The discovery of a genetic mutation has given researchers at Boston University School of Medicine, USA, new insights into the cellular mechanisms that link obesity to Type 2 diabetes.
Dr Gerald Denis and his colleagues studied the gene, called Brd2, which had not previously been linked to body energy balance.
While complete absence of the gene was fatal, Denis found that in mice where there had been a single, genetic change in the Brd2 gene, fortuitously reducing its expression, the mice became severely obese - but did not go on to develop Type 2 diabetes.
This result was very surprising because in both 'mice and men', chronic obesity commonly leads to Type 2 diabetes.
However, around 20 - 30 percent of the adult obese population remain relatively healthy despite their obesity.
These are populations with a healthy metabolism but who are obese (MHO) while others are metabolically obese but are at a normal weight (MONW).
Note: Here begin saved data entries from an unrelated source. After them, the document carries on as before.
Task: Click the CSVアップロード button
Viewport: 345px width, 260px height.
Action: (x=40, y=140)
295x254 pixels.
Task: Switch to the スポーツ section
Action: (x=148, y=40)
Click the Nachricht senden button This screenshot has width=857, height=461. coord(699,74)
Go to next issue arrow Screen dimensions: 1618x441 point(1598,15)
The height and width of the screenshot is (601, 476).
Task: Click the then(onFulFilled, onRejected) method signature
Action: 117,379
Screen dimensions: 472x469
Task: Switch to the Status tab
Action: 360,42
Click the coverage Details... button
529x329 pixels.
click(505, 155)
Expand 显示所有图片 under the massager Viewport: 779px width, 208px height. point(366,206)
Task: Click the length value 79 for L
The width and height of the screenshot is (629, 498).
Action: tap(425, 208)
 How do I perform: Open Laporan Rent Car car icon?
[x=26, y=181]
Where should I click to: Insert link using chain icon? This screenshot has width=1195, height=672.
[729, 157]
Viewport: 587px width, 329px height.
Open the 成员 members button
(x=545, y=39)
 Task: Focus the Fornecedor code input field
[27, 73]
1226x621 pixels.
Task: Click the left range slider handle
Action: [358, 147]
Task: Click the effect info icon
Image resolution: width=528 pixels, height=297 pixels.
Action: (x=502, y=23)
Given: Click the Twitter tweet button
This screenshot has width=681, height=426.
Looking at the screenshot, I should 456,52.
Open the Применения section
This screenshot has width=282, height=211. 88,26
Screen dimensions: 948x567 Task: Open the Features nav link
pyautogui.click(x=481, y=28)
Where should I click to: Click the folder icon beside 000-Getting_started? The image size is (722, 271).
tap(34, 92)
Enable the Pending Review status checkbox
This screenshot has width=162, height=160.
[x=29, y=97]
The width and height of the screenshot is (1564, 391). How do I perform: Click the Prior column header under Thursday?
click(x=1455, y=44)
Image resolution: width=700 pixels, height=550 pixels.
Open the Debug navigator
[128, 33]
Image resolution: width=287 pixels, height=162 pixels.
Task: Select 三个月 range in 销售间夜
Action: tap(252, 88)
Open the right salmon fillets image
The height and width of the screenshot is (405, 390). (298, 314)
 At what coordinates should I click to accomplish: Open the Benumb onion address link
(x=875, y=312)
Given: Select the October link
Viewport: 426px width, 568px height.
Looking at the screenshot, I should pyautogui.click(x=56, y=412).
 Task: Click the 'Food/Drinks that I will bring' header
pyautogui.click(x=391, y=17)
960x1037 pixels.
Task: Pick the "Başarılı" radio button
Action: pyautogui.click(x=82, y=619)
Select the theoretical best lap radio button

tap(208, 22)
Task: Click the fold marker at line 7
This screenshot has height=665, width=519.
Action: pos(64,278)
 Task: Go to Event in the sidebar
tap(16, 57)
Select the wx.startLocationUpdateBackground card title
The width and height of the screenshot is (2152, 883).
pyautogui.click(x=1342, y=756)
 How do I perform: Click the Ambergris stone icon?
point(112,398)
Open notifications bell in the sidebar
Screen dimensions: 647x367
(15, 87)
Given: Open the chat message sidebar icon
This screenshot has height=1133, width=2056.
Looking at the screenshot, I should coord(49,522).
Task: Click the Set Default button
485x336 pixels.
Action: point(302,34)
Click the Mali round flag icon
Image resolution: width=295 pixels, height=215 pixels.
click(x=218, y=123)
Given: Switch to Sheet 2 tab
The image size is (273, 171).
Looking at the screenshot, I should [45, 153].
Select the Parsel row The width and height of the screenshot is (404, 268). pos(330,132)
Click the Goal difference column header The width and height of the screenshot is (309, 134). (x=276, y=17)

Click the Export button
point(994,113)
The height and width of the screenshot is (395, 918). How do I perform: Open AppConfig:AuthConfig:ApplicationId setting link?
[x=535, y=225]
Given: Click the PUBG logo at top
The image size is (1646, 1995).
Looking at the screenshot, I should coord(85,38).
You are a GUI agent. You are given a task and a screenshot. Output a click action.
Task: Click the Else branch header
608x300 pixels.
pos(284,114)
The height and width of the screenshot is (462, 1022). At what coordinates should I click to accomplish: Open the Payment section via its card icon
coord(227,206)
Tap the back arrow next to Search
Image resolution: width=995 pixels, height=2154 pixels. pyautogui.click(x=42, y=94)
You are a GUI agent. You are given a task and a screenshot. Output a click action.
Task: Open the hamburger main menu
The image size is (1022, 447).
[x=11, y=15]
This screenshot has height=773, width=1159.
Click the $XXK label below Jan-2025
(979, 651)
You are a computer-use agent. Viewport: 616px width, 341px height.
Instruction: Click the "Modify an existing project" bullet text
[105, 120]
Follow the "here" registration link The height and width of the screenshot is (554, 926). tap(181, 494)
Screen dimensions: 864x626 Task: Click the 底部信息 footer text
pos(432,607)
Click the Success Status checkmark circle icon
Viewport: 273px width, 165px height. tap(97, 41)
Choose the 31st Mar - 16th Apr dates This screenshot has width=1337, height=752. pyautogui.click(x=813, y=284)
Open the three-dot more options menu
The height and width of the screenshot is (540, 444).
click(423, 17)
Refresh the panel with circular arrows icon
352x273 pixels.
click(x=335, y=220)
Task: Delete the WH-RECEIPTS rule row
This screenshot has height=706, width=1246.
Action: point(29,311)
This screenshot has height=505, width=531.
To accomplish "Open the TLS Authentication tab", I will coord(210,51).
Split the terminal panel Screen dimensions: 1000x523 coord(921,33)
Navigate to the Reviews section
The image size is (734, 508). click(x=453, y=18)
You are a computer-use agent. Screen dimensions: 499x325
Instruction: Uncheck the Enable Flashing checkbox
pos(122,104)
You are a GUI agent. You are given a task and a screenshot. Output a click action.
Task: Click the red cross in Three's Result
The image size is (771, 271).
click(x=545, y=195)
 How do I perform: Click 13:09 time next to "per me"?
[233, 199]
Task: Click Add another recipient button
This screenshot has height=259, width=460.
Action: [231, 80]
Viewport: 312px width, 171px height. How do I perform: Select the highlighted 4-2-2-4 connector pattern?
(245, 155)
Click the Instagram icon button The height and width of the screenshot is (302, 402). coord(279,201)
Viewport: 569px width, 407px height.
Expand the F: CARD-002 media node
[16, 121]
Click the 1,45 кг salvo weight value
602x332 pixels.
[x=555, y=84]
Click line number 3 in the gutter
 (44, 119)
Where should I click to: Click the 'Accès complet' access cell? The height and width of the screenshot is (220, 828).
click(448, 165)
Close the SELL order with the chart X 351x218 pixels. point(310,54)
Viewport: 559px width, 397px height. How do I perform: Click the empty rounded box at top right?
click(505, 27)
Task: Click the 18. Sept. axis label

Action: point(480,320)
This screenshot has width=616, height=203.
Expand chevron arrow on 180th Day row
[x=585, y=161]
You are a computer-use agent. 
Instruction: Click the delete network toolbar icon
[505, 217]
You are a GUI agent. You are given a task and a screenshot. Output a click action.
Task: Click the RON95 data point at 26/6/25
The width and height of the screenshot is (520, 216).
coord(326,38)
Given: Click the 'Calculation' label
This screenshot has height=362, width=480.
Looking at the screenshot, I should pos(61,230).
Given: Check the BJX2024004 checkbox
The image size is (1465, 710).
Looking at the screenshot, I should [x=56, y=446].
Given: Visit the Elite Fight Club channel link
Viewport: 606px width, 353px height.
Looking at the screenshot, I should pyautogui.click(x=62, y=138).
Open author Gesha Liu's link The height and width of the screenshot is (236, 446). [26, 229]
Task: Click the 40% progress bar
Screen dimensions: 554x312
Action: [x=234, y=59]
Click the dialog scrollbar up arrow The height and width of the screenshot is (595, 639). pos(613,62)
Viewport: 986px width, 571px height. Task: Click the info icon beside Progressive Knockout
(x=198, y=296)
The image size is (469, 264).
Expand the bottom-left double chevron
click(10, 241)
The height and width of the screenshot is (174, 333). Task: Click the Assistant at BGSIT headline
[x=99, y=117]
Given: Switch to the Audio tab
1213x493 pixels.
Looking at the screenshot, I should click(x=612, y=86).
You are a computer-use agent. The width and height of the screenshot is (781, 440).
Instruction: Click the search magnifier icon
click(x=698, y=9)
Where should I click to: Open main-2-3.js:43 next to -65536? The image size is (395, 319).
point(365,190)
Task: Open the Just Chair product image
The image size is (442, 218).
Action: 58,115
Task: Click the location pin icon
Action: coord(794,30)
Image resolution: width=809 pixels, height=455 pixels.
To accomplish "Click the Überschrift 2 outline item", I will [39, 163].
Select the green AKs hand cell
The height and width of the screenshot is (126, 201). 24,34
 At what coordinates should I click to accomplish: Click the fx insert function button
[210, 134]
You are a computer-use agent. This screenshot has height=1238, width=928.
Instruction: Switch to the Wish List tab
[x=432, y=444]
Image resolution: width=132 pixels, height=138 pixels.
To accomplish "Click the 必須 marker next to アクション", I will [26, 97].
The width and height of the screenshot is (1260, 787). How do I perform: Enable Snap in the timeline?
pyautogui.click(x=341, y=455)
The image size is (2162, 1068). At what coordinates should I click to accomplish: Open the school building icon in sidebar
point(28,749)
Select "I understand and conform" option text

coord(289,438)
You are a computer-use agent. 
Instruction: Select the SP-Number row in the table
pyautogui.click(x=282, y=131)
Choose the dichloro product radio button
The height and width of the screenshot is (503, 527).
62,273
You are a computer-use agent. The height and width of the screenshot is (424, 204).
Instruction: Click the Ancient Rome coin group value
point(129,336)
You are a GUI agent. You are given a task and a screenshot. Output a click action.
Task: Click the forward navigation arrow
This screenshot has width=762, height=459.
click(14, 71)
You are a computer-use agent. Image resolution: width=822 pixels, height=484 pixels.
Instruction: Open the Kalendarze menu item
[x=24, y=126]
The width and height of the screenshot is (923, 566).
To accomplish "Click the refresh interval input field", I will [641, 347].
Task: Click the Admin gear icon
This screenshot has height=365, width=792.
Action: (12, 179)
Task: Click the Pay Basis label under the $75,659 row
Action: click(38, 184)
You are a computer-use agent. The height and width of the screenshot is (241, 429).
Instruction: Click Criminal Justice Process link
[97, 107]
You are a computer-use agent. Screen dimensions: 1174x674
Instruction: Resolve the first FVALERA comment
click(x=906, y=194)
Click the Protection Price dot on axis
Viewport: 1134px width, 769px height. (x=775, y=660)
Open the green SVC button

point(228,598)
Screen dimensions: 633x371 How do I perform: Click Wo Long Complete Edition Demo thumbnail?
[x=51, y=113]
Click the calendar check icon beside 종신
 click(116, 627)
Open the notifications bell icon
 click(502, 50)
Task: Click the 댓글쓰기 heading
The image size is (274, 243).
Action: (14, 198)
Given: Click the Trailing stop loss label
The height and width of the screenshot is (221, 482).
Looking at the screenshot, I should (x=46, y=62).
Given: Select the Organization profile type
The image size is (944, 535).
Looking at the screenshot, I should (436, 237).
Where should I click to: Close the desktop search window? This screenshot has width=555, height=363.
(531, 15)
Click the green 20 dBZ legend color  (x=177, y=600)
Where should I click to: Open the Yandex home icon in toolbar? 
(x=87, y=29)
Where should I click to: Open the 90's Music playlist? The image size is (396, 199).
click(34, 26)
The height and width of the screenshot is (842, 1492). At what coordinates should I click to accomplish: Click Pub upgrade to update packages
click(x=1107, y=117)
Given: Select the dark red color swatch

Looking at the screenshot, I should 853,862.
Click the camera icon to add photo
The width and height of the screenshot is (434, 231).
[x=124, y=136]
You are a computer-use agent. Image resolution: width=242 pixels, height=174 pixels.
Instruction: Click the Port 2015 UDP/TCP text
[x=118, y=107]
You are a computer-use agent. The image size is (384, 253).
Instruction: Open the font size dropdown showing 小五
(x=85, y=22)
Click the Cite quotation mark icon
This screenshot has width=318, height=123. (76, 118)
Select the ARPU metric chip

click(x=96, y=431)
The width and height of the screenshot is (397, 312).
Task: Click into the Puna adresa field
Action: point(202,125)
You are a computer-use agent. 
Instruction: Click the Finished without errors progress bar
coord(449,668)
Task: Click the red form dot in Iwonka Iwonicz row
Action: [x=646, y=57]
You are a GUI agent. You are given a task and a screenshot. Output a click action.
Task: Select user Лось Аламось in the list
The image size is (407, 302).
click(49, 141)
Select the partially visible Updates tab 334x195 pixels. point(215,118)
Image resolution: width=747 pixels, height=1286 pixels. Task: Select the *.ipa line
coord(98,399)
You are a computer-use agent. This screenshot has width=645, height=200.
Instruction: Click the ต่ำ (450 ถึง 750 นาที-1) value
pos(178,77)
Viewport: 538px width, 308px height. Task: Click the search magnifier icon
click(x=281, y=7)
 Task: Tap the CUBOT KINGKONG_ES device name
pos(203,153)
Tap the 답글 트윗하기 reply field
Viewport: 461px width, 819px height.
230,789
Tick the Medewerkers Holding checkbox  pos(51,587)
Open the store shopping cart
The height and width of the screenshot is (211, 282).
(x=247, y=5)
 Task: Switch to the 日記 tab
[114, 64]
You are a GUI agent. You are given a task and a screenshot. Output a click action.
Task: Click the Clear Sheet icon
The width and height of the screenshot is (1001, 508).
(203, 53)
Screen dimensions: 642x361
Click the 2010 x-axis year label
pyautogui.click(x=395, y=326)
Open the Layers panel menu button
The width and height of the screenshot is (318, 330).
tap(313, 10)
"Studies have shown that these individuals have a reduced 'inflammatory profile'. Inflammation caused by normal immune cells called macrophages leads to insulin resistance and Type 2 diabetes - this inflammation is typically seen in connection with obesity but it is the inflammation that is a trigger for diabetes, not the obesity itself. The mechanisms that explain this protection from diabetes are not well understood," Denis said.
"Much like these protected obese humans, the Brd2-deficient mice have reduced inflammation of fat and never develop failure of the beta cells in the pancreas that is associated with Type 2 diabetes," he added.
The researchers suggest several mechanisms by which the Brd2 gene mutation may protect against the development of diabetes.
These mice have impaired production of inflammation molecules that are normally seen in infections, but that also contribute to Type 2 diabetes. This impairment has the surprising benefit of protecting them from obesity-induced diabetes.
"The strong influence of Brd2 levels on insulin production and action suggest that Brd2 is likely to be a promising target for diabetes treatment, but also imply that overactive Brd2 might cause diabetes," Denis said.
The findings appear in the current issue of The Biochemical Journal.